_Exercise:_ Each of the following records is to be output exactly.

_Exercise inputs:_
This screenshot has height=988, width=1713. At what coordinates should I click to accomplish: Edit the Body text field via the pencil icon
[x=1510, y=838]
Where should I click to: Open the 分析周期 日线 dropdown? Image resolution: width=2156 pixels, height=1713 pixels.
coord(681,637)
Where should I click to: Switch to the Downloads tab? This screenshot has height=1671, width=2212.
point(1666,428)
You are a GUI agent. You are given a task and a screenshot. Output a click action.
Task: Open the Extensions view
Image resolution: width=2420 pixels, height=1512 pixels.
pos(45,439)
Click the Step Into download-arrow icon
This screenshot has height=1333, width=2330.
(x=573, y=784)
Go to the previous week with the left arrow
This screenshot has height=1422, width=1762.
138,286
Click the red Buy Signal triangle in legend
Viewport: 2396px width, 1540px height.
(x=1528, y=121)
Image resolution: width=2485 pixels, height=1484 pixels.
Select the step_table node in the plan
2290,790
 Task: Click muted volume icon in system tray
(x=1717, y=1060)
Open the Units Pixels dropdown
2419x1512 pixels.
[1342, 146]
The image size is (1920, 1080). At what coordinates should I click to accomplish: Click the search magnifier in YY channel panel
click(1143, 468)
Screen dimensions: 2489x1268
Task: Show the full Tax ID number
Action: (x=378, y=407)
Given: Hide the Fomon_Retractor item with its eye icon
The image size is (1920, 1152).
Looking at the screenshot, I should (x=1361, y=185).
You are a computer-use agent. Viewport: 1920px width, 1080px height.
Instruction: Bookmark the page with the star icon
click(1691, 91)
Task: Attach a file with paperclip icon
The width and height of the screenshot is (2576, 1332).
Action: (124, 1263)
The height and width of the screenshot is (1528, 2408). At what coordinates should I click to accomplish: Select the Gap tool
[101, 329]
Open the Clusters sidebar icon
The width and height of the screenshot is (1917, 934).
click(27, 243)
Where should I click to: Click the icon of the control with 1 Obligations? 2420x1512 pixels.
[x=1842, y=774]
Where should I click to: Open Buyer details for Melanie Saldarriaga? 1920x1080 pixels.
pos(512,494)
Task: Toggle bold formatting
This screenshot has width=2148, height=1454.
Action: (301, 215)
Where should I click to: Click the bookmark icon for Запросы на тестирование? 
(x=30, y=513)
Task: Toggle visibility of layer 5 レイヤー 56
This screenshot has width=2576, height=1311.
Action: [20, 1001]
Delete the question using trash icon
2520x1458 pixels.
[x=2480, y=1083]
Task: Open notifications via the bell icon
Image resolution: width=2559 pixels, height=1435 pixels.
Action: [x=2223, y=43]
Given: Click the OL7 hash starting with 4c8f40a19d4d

_Response for this exercise:_
This screenshot has height=988, width=1713. At what coordinates should I click to accomplish: Edit the Body text field via the pencil icon
[x=1510, y=838]
Where should I click to: Open the 分析周期 日线 dropdown? Image resolution: width=2156 pixels, height=1713 pixels.
coord(681,637)
Where should I click to: Switch to the Downloads tab? This screenshot has height=1671, width=2212.
point(1666,428)
You are a GUI agent. You are given a task and a screenshot. Output a click action.
Task: Open the Extensions view
Image resolution: width=2420 pixels, height=1512 pixels.
pos(45,439)
Click the Step Into download-arrow icon
This screenshot has height=1333, width=2330.
(x=573, y=784)
Go to the previous week with the left arrow
This screenshot has height=1422, width=1762.
138,286
Click the red Buy Signal triangle in legend
Viewport: 2396px width, 1540px height.
(x=1528, y=121)
Image resolution: width=2485 pixels, height=1484 pixels.
Select the step_table node in the plan
2290,790
 Task: Click muted volume icon in system tray
(x=1717, y=1060)
Open the Units Pixels dropdown
2419x1512 pixels.
[1342, 146]
The image size is (1920, 1080). At what coordinates should I click to accomplish: Click the search magnifier in YY channel panel
click(1143, 468)
Screen dimensions: 2489x1268
Task: Show the full Tax ID number
Action: (x=378, y=407)
Given: Hide the Fomon_Retractor item with its eye icon
The image size is (1920, 1152).
Looking at the screenshot, I should (x=1361, y=185).
You are a computer-use agent. Viewport: 1920px width, 1080px height.
Instruction: Bookmark the page with the star icon
click(1691, 91)
Task: Attach a file with paperclip icon
The width and height of the screenshot is (2576, 1332).
Action: (124, 1263)
The height and width of the screenshot is (1528, 2408). At what coordinates should I click to accomplish: Select the Gap tool
[101, 329]
Open the Clusters sidebar icon
The width and height of the screenshot is (1917, 934).
click(27, 243)
Where should I click to: Click the icon of the control with 1 Obligations? 2420x1512 pixels.
[x=1842, y=774]
Where should I click to: Open Buyer details for Melanie Saldarriaga? 1920x1080 pixels.
pos(512,494)
Task: Toggle bold formatting
This screenshot has width=2148, height=1454.
Action: (301, 215)
Where should I click to: Click the bookmark icon for Запросы на тестирование? 
(x=30, y=513)
Task: Toggle visibility of layer 5 レイヤー 56
This screenshot has width=2576, height=1311.
Action: [20, 1001]
Delete the question using trash icon
2520x1458 pixels.
[x=2480, y=1083]
Task: Open notifications via the bell icon
Image resolution: width=2559 pixels, height=1435 pixels.
Action: [x=2223, y=43]
Given: Click the OL7 hash starting with 4c8f40a19d4d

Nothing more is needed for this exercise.